A favourite phrase that we first heard from the Zen teacher Ken Jones, describes the awareness that arises through mindfulness meditation practice as a process of becoming more familiar with our emotional furniture.
As we mark World Mental Health Day today, this analogy of our emotional furniture is a really helpful one that merits further investigation.
What is our emotional furniture?
We could say that we all have a unique collection and arrangement of personal emotional furniture. We can understand this as describing our habits, our preferences, our patterns of thinking, our reactions. Essentially these are the ways in which we process and make sense of the world around us. And we can speak of our ‘personal’ emotional furniture as no two individual’s experience of the world will be exactly the same.
To become more familiar with our emotional furniture suggests perhaps that we’re not too aware initially of what that furniture consists of. What are these items of furniture, do we look after them and take care of them, and how are they arranged? Are they arranged in a way that is beneficial and supportive of our wellbeing and positive mental health? If not, might there be some benefits in becoming more familiar with the furniture to help us reorientate its arrangement?

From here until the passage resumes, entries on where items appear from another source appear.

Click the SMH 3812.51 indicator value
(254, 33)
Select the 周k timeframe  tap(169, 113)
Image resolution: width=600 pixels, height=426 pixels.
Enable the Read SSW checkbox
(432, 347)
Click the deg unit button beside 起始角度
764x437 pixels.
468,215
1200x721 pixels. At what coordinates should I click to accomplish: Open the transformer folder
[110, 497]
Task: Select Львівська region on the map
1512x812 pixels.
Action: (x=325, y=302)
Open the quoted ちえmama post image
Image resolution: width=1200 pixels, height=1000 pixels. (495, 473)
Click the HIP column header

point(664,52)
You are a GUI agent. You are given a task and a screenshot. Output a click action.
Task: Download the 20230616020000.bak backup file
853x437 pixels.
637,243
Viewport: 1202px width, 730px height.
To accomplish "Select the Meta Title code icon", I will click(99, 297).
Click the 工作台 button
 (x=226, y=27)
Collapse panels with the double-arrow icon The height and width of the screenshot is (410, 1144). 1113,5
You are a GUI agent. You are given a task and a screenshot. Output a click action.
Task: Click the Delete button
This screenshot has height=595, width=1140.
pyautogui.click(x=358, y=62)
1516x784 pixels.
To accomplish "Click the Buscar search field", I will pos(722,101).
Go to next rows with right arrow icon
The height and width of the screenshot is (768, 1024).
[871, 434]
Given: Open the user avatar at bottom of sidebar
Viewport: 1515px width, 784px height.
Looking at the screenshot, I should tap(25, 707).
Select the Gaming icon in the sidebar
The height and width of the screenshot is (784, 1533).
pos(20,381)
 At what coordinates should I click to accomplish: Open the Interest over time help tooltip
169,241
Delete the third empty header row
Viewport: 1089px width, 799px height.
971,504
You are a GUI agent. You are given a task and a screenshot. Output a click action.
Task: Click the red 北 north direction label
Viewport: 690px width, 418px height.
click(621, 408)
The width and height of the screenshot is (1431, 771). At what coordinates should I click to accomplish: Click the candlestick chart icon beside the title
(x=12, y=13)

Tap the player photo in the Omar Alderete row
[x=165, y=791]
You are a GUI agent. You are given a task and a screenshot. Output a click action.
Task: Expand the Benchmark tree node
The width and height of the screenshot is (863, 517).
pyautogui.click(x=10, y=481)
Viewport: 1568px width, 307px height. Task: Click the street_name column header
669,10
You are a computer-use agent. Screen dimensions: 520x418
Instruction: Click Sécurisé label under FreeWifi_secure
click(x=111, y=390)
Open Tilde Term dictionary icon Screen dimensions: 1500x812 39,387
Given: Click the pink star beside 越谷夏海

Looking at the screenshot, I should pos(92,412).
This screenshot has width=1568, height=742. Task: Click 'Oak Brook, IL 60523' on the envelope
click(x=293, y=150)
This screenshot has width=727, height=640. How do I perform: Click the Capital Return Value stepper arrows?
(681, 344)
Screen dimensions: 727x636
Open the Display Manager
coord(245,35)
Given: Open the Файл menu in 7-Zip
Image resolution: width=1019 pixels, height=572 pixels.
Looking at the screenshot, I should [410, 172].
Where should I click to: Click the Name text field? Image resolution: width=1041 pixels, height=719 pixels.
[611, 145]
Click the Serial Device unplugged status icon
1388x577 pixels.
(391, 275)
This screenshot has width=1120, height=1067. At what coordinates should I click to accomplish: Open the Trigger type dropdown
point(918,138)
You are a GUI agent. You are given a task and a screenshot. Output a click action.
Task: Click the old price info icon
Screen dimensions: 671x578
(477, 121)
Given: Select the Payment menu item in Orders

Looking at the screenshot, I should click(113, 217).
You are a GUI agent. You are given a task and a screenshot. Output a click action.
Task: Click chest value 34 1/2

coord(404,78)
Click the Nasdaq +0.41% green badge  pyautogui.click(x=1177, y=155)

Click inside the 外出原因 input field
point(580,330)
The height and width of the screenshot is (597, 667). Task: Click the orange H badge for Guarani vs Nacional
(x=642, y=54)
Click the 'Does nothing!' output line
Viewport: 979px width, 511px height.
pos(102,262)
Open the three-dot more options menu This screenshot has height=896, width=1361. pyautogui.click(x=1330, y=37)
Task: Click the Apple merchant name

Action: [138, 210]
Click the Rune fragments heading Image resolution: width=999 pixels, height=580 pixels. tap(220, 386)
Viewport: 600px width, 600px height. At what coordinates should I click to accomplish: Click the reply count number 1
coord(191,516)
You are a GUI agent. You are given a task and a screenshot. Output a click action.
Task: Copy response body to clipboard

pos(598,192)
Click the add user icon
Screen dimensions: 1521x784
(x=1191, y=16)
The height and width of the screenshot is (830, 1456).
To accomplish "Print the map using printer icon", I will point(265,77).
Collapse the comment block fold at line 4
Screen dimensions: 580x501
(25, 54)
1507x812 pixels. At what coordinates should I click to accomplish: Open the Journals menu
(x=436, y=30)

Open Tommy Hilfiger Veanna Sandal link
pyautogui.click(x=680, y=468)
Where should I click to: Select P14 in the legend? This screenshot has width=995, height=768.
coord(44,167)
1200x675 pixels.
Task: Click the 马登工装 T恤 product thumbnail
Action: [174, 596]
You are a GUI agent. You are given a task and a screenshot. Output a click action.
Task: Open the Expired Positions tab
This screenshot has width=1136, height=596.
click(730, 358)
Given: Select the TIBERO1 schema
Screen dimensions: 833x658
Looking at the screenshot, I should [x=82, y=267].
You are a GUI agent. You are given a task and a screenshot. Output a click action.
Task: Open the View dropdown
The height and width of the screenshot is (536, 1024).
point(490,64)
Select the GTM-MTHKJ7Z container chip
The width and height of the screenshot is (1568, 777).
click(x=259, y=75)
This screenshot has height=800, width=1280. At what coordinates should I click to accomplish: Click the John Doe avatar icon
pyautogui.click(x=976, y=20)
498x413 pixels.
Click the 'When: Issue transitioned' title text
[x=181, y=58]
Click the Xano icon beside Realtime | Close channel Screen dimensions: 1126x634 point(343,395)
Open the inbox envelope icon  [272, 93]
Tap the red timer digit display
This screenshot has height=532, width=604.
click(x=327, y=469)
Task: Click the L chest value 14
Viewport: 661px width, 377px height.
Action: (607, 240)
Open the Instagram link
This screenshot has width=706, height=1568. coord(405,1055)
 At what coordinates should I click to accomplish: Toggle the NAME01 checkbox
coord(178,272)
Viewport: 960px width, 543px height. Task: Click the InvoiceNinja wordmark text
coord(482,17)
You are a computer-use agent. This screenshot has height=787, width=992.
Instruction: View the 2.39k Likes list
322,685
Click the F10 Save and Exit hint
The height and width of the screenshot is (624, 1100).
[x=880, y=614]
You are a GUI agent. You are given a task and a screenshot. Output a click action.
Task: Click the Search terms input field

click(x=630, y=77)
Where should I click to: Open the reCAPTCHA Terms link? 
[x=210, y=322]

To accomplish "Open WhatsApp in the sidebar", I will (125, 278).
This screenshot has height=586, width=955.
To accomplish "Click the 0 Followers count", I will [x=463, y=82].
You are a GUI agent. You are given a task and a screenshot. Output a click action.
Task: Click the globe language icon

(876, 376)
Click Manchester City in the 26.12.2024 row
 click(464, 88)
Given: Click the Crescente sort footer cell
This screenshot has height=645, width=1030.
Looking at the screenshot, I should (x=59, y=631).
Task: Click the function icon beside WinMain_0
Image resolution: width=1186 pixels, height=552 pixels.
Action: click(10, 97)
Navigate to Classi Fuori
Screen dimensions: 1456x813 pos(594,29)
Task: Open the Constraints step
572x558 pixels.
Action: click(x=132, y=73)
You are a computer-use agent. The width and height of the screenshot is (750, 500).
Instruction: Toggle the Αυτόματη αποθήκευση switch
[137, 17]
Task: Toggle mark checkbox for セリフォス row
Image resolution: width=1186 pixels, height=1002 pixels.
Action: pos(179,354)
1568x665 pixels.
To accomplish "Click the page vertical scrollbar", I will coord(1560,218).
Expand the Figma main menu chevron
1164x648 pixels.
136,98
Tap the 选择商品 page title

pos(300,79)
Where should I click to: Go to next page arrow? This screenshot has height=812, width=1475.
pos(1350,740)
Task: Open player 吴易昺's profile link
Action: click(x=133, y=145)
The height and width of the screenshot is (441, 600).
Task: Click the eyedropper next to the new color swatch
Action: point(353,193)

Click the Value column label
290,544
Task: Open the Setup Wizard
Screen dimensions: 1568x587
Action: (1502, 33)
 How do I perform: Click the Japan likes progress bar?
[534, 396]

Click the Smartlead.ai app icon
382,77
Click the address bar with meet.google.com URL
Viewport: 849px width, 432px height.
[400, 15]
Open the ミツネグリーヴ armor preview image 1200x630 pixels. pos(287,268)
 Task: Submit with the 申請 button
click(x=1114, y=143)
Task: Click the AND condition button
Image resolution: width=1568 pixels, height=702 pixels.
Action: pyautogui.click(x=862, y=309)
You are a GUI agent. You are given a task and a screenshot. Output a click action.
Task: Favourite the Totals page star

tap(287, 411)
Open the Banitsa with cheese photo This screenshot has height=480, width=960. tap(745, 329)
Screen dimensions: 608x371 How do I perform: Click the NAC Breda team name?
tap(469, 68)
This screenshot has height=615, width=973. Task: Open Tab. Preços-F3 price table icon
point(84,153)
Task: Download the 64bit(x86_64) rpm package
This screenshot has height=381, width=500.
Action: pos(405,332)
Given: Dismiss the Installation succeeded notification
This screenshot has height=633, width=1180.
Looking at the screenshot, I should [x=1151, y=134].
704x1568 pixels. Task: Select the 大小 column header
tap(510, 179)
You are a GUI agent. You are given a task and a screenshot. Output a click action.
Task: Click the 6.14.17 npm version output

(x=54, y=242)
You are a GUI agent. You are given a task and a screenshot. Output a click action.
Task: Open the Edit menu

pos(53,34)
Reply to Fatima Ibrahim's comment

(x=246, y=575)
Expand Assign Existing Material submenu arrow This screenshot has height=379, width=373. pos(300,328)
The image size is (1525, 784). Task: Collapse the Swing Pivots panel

Familiarising ourselves with our emotional furniture
Each time we follow the breath, feel into the body, or investigate the breadth of our sensory experience, it is an invitation to see our emotional furniture in operation. We begin to become more familiar with the likes we gravitate towards and the dislikes we hold at bay. We come to see our habitual responses in certain situations, our repetitive and obsessive thought patterns. By contrast, we may also notice our capacity for compassion and tenderness, equanimity and ease.
Mindfulness in running
When it comes to running with mindfulness, we’ve always asserted at RUN-ZEN that there’s a wonderful completeness as a body-mind experience that is offered to us when we head out on to the trails. It’s a perfect opportunity to see our emotional furniture in sharp focus. It starts from the mind games that many of us experience even persuading ourselves out of the door (see our tips in ‘Running with motivation, intention and attention’). And then there’s the whole world to investigate of the ebb and flow of the mental and emotional backdrop that shapes our run.
As long as we are prepared to show up in our run, which is to inhabit the present moment as it is, then our emotional furniture will begin to appear of its own accord. As we learn to become more present and receptive when running, we begin to see more clearly the habits, the patterns, the preferences that otherwise tend to control and dictate our view of the world. So this is the practise of mindful running. Cultivating a present moment awareness that brings our emotional furniture into focus. With that new found awareness choices present themselves. The choice to let be and let go of what no longer serves our wellbeing and the choice to cultivate what does, for our benefit and by natural extension the benefit of others.